START Input for this task

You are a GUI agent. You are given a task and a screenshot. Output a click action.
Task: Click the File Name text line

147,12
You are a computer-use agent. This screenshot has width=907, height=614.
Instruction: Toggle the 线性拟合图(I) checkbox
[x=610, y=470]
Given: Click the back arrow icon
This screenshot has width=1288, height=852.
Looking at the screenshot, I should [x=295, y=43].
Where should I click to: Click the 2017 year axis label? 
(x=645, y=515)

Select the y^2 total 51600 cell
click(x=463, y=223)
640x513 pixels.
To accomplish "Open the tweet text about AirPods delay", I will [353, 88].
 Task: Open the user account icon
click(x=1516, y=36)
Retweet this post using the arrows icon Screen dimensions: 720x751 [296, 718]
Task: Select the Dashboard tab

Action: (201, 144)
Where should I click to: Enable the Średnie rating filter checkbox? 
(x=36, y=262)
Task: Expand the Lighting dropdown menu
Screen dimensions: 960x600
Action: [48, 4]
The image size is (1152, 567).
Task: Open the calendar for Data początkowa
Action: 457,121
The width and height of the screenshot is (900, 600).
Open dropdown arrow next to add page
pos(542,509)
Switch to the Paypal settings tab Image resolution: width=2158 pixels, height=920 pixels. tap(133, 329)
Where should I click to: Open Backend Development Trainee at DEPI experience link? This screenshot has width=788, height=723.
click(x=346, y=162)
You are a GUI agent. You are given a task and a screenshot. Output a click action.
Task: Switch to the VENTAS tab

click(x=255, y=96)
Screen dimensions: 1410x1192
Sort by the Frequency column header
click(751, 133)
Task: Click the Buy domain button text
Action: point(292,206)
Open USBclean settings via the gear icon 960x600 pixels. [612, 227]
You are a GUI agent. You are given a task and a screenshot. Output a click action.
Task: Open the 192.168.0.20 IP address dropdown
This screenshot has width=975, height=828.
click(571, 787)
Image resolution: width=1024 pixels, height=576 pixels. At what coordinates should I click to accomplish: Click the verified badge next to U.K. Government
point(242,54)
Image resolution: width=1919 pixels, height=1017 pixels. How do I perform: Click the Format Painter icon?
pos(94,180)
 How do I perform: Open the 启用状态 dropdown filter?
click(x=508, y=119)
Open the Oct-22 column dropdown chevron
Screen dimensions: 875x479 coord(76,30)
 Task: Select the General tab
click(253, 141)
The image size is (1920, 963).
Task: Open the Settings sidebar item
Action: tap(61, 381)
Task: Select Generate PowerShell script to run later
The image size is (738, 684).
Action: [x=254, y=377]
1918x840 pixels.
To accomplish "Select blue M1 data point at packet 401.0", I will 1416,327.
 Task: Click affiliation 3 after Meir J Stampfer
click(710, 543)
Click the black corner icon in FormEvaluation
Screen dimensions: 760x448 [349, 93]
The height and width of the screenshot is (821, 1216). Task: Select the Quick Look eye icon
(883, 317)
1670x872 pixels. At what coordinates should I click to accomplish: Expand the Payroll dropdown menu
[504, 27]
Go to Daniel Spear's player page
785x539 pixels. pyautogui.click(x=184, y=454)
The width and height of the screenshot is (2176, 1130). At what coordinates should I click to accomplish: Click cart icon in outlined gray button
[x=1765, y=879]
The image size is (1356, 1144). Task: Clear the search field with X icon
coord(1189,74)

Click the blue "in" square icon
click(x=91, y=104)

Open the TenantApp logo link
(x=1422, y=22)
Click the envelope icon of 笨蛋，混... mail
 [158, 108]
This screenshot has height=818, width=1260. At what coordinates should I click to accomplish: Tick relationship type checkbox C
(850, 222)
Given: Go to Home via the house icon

END Input for this task

### Your goal:
Please copy every line of the records above in which "will" appears.

### Written answer:
To accomplish "Open the tweet text about AirPods delay", I will [353, 88].
To accomplish "Select blue M1 data point at packet 401.0", I will 1416,327.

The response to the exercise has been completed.